If it wasn't freezer brunt, we would still use it ourselves. And, yes, of course, I would feed it to the dogs. As long as it was frozen, it is fine. The only problem could be freezer burn, and that doesn't affect anything except taste. And the dogs don't care.


----------



## wannabechef (Nov 20, 2012)

I'd feed it to my dogs in a heartbeat.


----------



## Whisperwindkat (May 28, 2009)

Yes, I would feed it to my dogs. We get freezer cleanouts from friends during hunting season who are getting rid of older meat and bones. The dogs don't care how long its been in the freezer.


----------



## Rock (Jan 5, 2009)

long as it was frozen the whole time yes, you could thaw a wooly mathoth out of the permfrost and bbq it.


----------



## siberian (Aug 23, 2011)

Yep, only thing we may do is let it soak for a few hours in water.

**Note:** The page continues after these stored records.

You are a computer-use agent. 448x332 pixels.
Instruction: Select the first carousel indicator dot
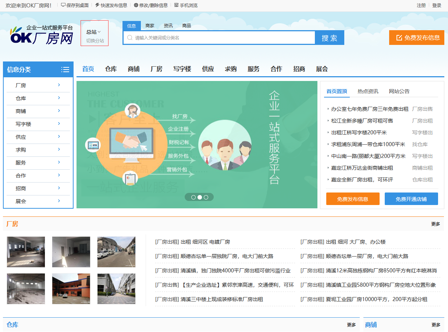click(193, 197)
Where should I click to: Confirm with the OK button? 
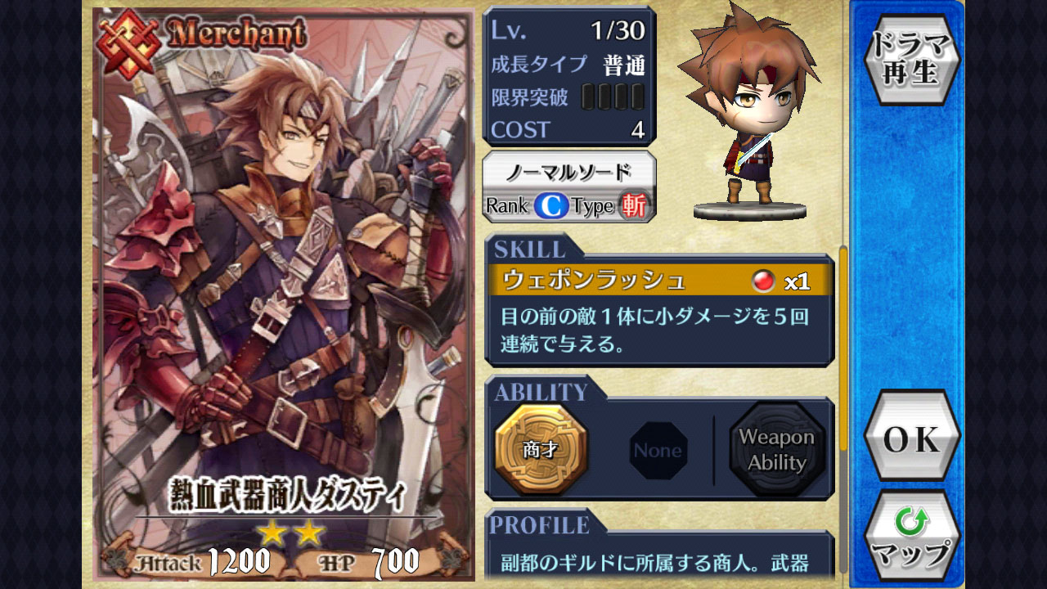pyautogui.click(x=911, y=439)
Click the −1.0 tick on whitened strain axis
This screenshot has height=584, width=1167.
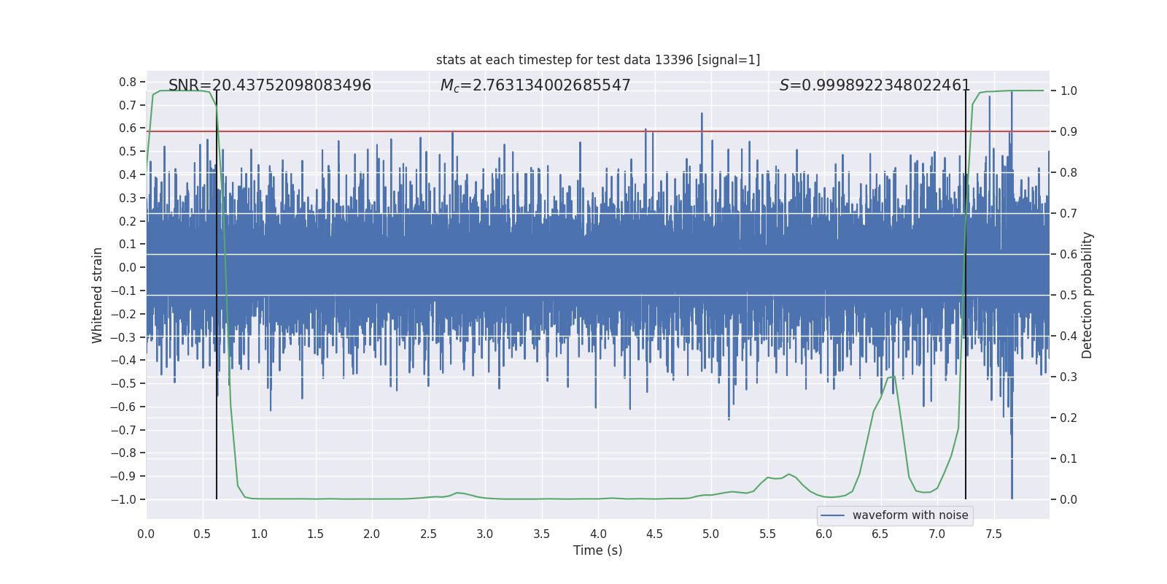(x=123, y=499)
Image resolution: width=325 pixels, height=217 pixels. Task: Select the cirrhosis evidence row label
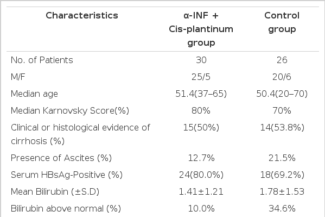pyautogui.click(x=80, y=134)
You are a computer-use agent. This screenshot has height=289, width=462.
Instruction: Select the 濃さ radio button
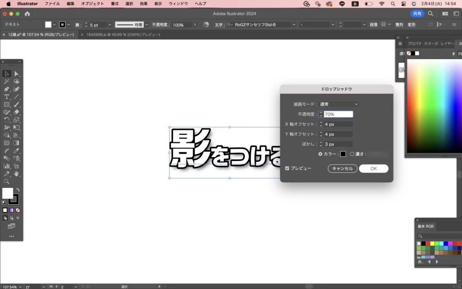coord(352,154)
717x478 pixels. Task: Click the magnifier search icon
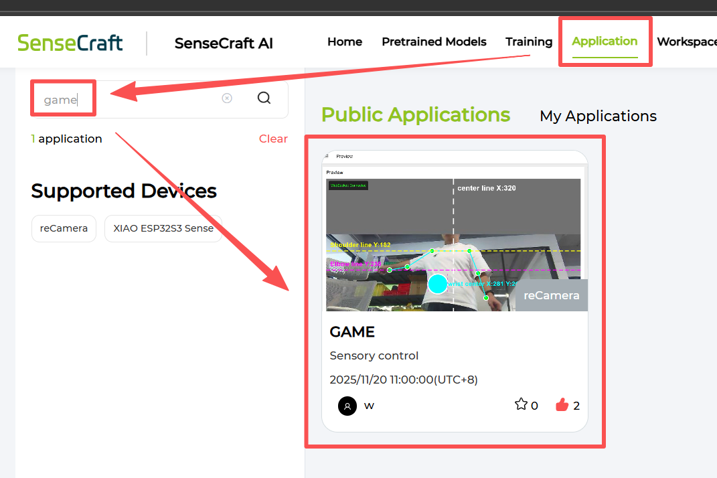[264, 98]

Swells it up, and the get the extra water. Great on really hot or extremely cold days.


----------



## SkyridgeFarm (Oct 10, 2012)

Okay. Thanks for the replies! I'll definitely give it to them.


----------



## Sparkie (Aug 16, 2012)

If you're worried about it making them sick, even rotten meat won't make dogs sick, they're scavengers. Their bodies are made to handle that. They might not eat seriously freezer burned meat but it wouldn't hurt them.


----------